Pharmaceuticals

Condition
  • Pet products exposure: A lot of people get medication exposure from flea or tick powder or cream they apply to their dogs and cats, or from flea and tick-repelling pet collars.
  • Food supply exposure: Antibiotic-fed animals translate to our ingesting antibiotics when we eat their eggs, meat, fish, and dairy. Even grass-fed, free-range, pastured animals occasionally get infections and get treated with steroids and antibiotics.
  • List of common pharmaceuticals: Common pharmaceuticals include: Antibiotics, Antidepressants, Anti-inflammatories, Sleeping pills, Biologics, Immunosuppressants, Prescription amphetamines, Opioids, Statins, Blood pressure medications, Hormone medications, Thyroid medications, Steroids, The Pill, Pharmaceutical alcohol, Recreational drugs.

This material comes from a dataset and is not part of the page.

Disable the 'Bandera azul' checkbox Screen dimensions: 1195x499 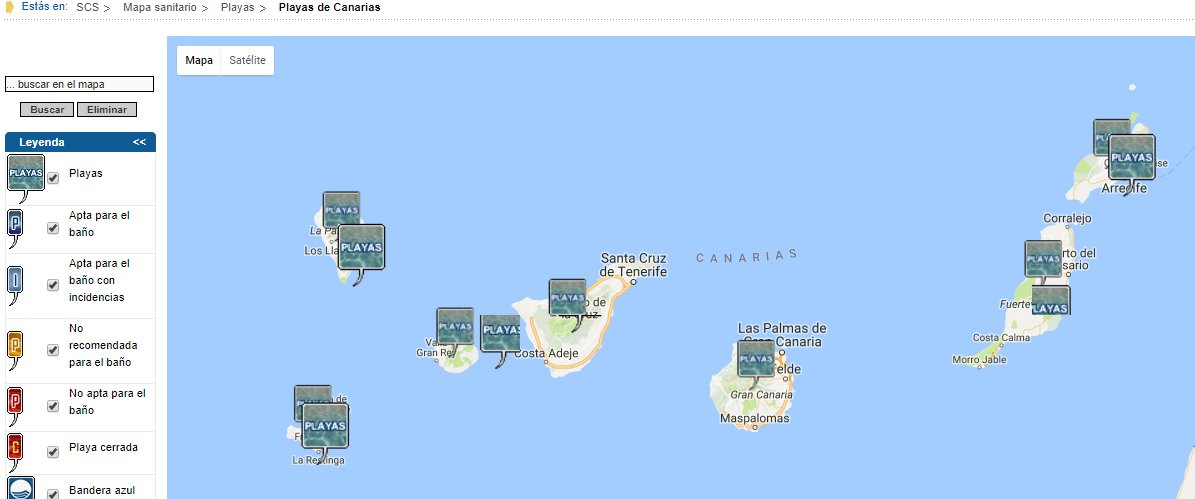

  • Medicated creams outgas: From steroid creams to chemotherapy creams, medicated creams outgas a very potent, pungent smell that the person using the cream is unaware of because they live in it. Breathing in this outgassing is exposure.
  • Medications cross blood-brain barrier: Medications of any kind, whether intended for the brain or elsewhere, have the ability to get past the blood-brain barrier and enter every part of the brain because pharmaceuticals are tissue-soluble—there's no part of the brain that's immune or unexposed.
  • Water supply contamination: Pharmaceuticals are entering the water supply because people who take them eliminate them when they go to the bathroom. Medication-laced water becomes part of our food through reservoirs, irrigation, public water supplies, well water near septic tanks, and fish swimming in lakes, rivers, and oceans.
  • Shopping cart handles: Shopping cart handles are where a lot of pharmaceutical residue resides, from pharmaceutical creams and sweat from individuals' palms, which contain pharmaceutical residue if they're on medication.
  • Pool and water park pharmaceutical baths: Swimming in a pool doesn't only lead to pharmaceutical exposure via water supply. There's runoff from people's bodies—their skin, armpits, genitals, mouth, urine, feces, and gas. Chlorine doesn't remove pharmaceutical residue. Pool water can stay for 5+ years, concentrating year after year. Pools are never tested for pharmaceutical levels.
  • Liver stores and time-releases medications: When medication is out of your bloodstream, it's stored deep inside the liver, where it's then time-released back into the bloodstream over future years. A sluggish liver with old pharmaceuticals has to pop a cork every so often, releasing residuals that find their way to the brain.